## Dealing with Outliers:

A common problem encountered in instrument calibration is when one or two measurements are clearly ‘off’ – that is, they lie some distance from the regression line when all the other calibration points are close to it. Typically, this is the result of a gross error on the part of the operator, either when preparing the solution or performing the measurement.

Consider for example the graph below: the value at *x _{i}*
= 20 is possibly an outlier and skewing the regression line.
Can we discard it? A starting point is to calculate the
regression residuals
and examine them individually.

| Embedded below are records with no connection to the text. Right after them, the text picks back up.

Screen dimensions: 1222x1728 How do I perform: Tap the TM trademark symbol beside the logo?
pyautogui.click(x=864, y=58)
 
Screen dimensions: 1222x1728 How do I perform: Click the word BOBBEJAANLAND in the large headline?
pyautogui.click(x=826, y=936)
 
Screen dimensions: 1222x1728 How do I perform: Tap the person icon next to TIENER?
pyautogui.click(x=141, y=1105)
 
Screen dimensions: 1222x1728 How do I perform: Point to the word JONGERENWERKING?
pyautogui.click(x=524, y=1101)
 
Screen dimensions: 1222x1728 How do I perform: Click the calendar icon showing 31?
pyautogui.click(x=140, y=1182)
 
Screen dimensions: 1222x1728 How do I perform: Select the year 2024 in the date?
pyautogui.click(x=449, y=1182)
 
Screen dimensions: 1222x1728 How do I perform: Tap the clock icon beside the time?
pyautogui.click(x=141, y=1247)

Note that the residual for the
suspect point is noticeably different from the others:

+0.6 |

-1.1 |

-0.2 |

-1.1 |

-0.9 |

+5.6 |

-1.2 |

-1.7 |

Residuals for the calibration plot shown, with a single outlying value

Such a point that lies “far away” from the expected value,
*i.e.* has a large regression
residual, is called an *outlier*. Such outliers can easily
skew your regression line. However, they can also reveal information about
an incomplete regression, or the requirement for more a complex regression
model. It is therefore important to know how to deal with such values.

One way of dealing with outliers is to use either weighted linear regression* (in which the standard deviations for replicate determinations of each calibration point are used as “weights” within the analysis), or robust techniques which use median, rather than mean, values. Such methods are beyond the scope of this tutorial, but can be found in the relevant texts. An alternative approach is to make use of statistical tests developed for identifying outliers amongst replicate values, such as Grubb’s test and Dixon’s Quotient (Q) test.

* A recent article has questioned the use of weighted
least-squares regression in calibration. See J. Tellinghuisen, Analyst,
2007, **132**, 536-543.
(DOI:
10.1039/b701696d).